__Element lookup records__.
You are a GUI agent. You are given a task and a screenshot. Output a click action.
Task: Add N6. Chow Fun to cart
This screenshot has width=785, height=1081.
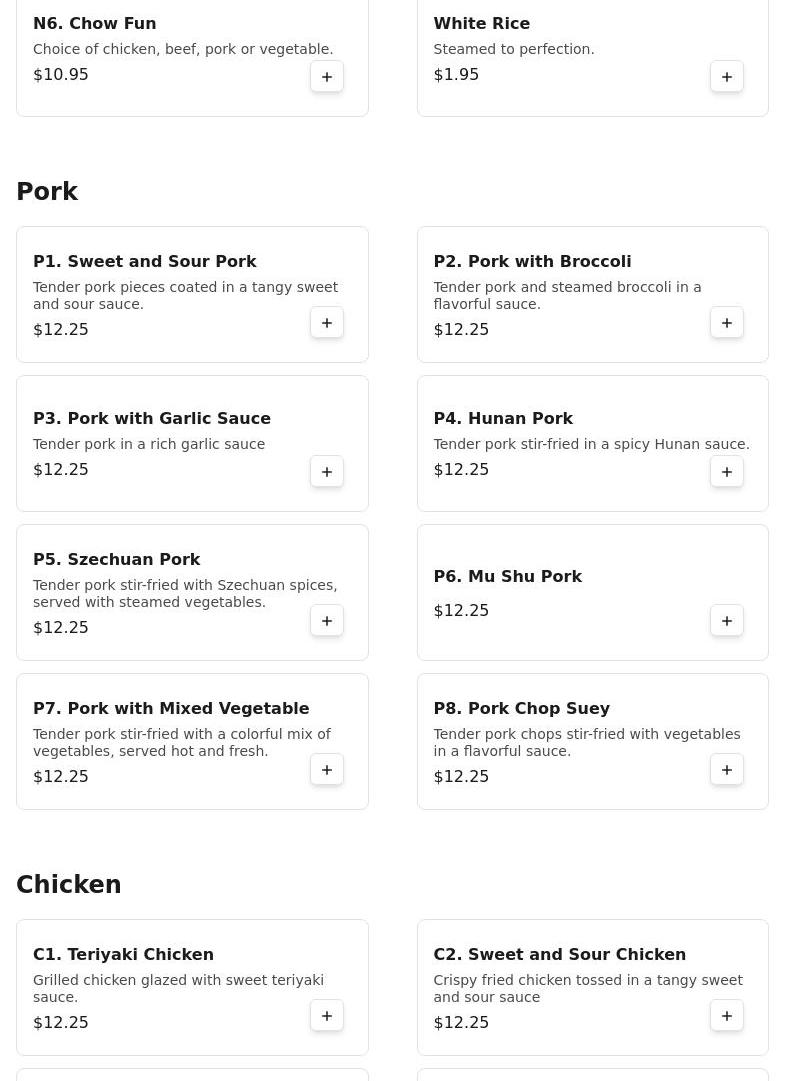(327, 77)
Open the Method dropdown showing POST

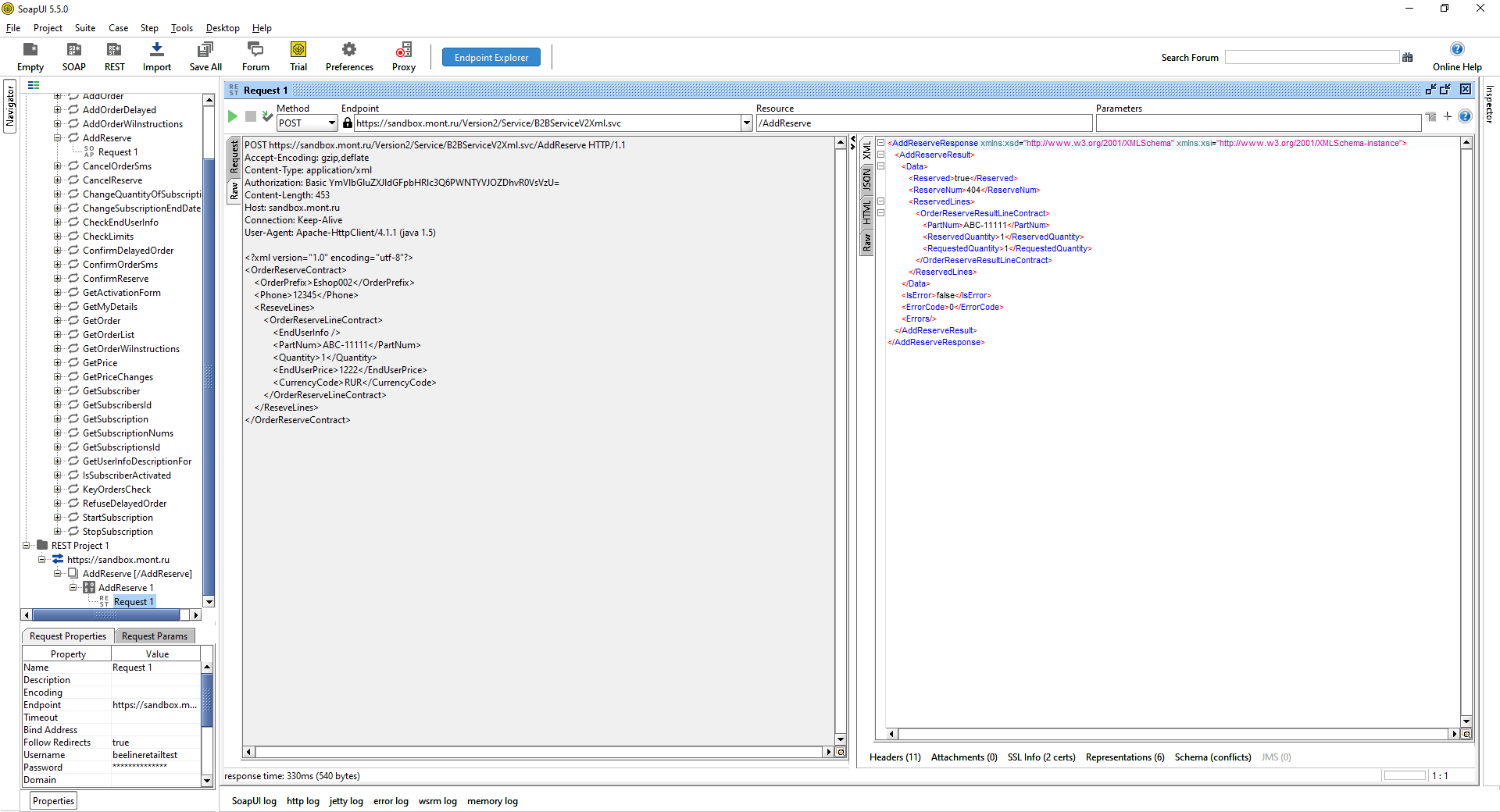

__YOUR OBJECTIVE__.
Copy the material above word for word, omitting the pictures.

__TASK RESULT__.
You are a GUI agent. You are given a task and a screenshot. Output a click action.
Task: Add N6. Chow Fun to cart
This screenshot has width=785, height=1081.
(327, 77)
Open the Method dropdown showing POST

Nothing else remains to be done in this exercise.